In our time, no one has to believe in anything other than capitalism. It believes and desires for us. But in what does it believe and desire? If you push the capitalist who accumulates capital for its own sake, he might tell you that self-interest is the expression of the common good. This, of course, is a compensating ideology. Oddly enough, although we believe and desire in capitalism (our beliefs and desires are captured), we don’t like to admit it. There is an immense self-interest even if we are too embarrassed to admit its existence. For example, in the general election of 1992, voters were too embarrassed to declare they were voting Conservative. Recall, also, the middle class voter to whom Newt Gingrich and the Republicans appealed by running against Clinton on abolishing the welfare state. We hate politicians, but regard our political system to be eminently exportable. We express concern about the poor, but we never blame the movement of capital itself, understanding poverty to be an aberration and not endemic to capitalism. We are suspicious of those who seek to defend capitalism even as we believe in and desire it. How has this happened?

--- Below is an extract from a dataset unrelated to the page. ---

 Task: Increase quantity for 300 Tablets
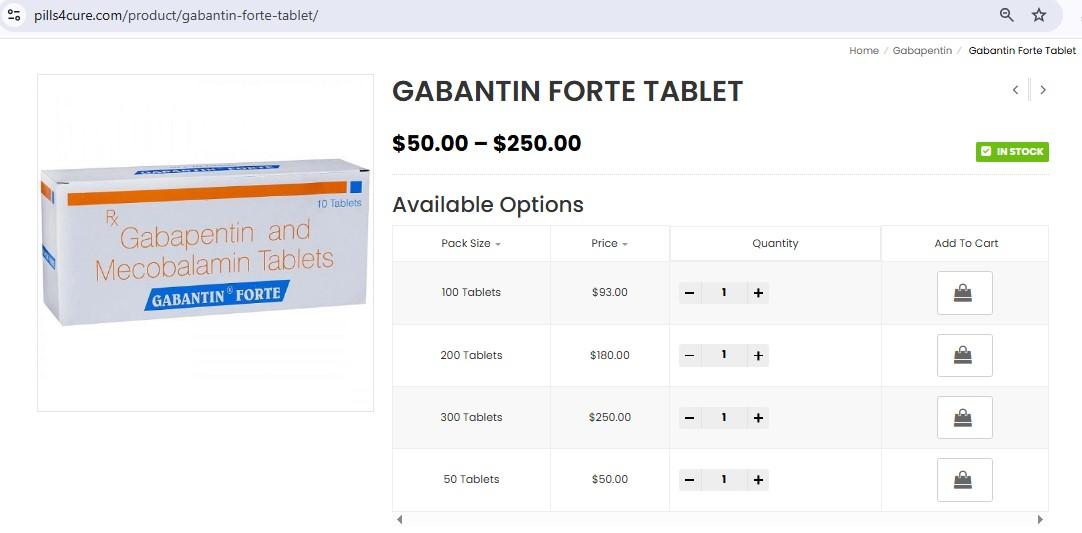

Recall the vast post-war consumer boom. This led to a retreat from any concern that there would be insufficient number of consumers to an explosion of consumer desire, a massive consumption boom with apparently infinite horizons. Finely targeted groups whose desires can be met by ‘short runs’ of manufactured goods. Cutting across all such groups is the sense each individual possesses that they are an individual consumer. Neither workers nor consumers feel exploited by the free market (this is why, for example, Labour were able to drop Clause Four); it flatters them. This leads to a short term and contradictory politics. Clinton turned to Dick Morris, the strategist who understood what mattered was to understand the segmentation of swing voters into particular groups each of which needed to be targeted by specific methods. Techniques of marketing are carried over from the business world to politics. Groups are identified: the ‘caps and gowns,’ the ‘polls and patio’ etc. The political question concerns day to day lifestyle, values and issues. Thus the views of swing voters are sought in focus groups.

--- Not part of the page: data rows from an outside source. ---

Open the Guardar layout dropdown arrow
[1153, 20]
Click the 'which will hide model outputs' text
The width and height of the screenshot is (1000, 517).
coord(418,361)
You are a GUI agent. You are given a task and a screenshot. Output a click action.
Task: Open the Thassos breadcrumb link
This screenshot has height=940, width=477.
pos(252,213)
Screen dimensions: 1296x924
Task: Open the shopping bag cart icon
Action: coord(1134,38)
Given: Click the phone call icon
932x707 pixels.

This is what the Right know as they campaign on lifestyle issues. As Massumi comments:
The New Right, for all its apparent archaism, has been far more attuned than the traditional Left to the actual lines of forces in late capitalist society. It has perceived that the most volatile pressure points have shifted from class conflicts to subjectivity battles.
This is one way to understand the rise of Neoconservatism: it appeared in the mid 1970s to circumvent the apperance of what Deleuze and Guattari call ‘molecularities’: new sexual becomings, new kinds of identities, a break with traditional institutions etc. The problem: how to awaken these becomings-other, and in such a way that we do so together?